On Ricci Solitons as Quasi-Einstein metrics

Abstract

This thesis is the key to good understanding of differential geometry with para- Kenmotsu and Lorentzian Para- Sasakian structure and it is organized as follows. In chapter one, the preliminaries and definitions are introduced,where, Manifolds, differentiable structures, Riemannian Manifolds and Ricci flows are defined. In chapter two the relevant literature is reviewed and Propositions and theorems proved in area are included. In chapter three, Ricci solitons on para- Kenmotsu Manifolds satisfying (ξ,.)s.W8 = 0 and (ξ,.)W8.S = 0 are discussed and we have proved that the Para- Kenmotsu manifolds satisfying (ξ,.)W8.S = 0. are quasi- Einstein Manifolds and those satisfying (ξ,.)S.W8 = 0, are Einstein Manifolds.Also it has been proved that the para- Kenmotsu manifolds with cyclic Ricci tensor and η− Ricci soliton structure are quasi-Einstein manifolds . In chapter four, Ricci solitons on Lorentzian Para- Sasakian manifolds satisfying (ξ,.)s.W8 = 0 and (ξ,.)W8.S = 0 are treated and it has been proved that Lorentzian ParaSasakian manifolds satisfying (ξ,.)s.W8 = 0 and having η− Ricci soliton structure are quasi-Einstein manifolds and those satisfying (ξ,.)W8.S = 0 are Einstein manifolds.

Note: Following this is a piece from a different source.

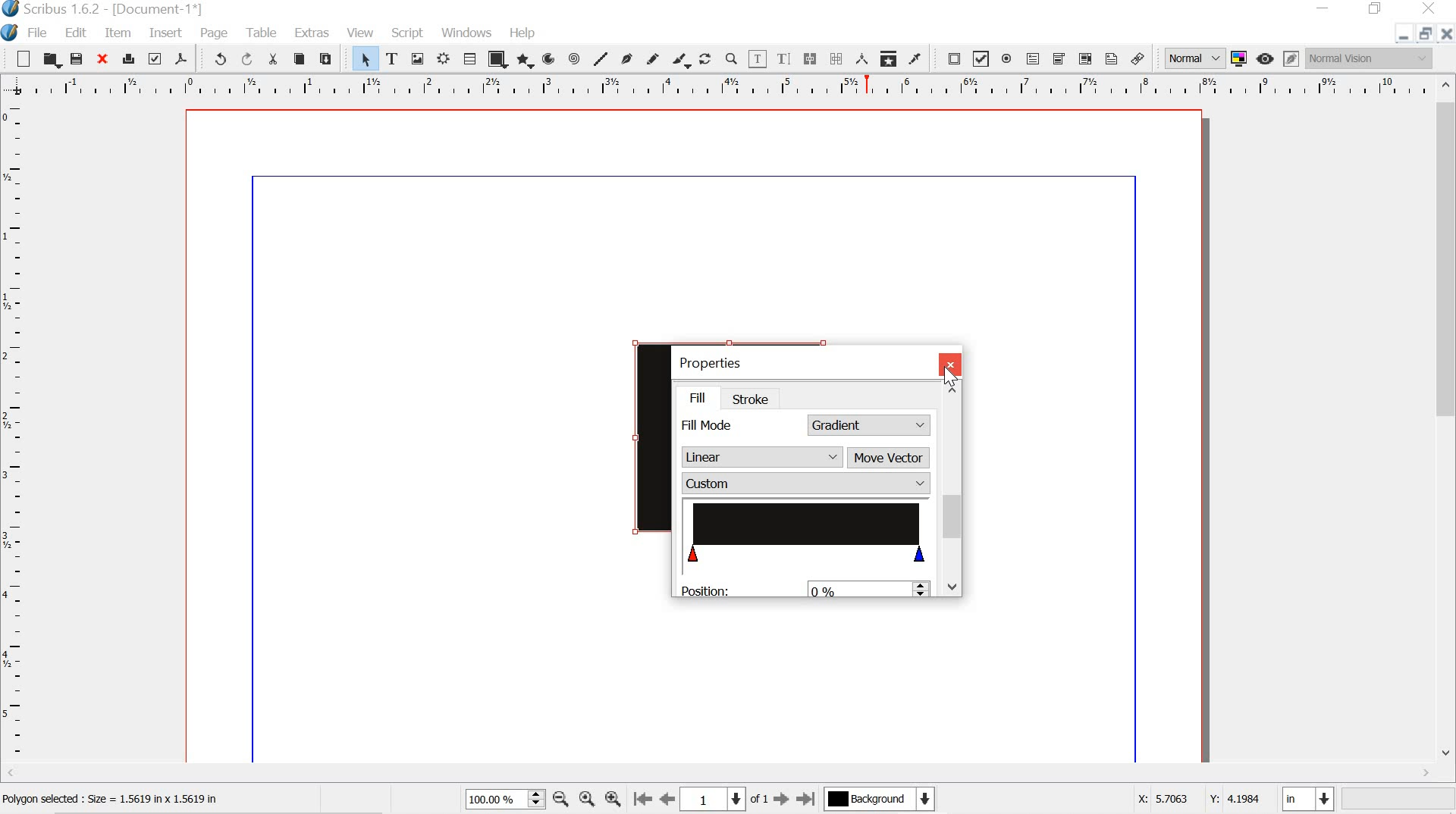 Image resolution: width=1456 pixels, height=814 pixels. Describe the element at coordinates (1008, 59) in the screenshot. I see `pdf radio button` at that location.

In chapter five, we discuss Ricci solitons on Lorentzian Para- Sasakian manifolds satisfying (ξ,.)s.W2 = 0 and (ξ,.)W2.S = 0 and it was found that, Lorentzian Para- Sasakian manifolds satisfying (ξ,.)s.W2 = 0 and having η− Ricci soliton structure are Einstein or quasi-Einstein manifolds according to the value of µ and λ. In Chapter six, results are discussed and the connection between Ricci solitons and Einstein metrics on ParaKenmotsu and Lorentzian Para Sasakian Manifolds has been established.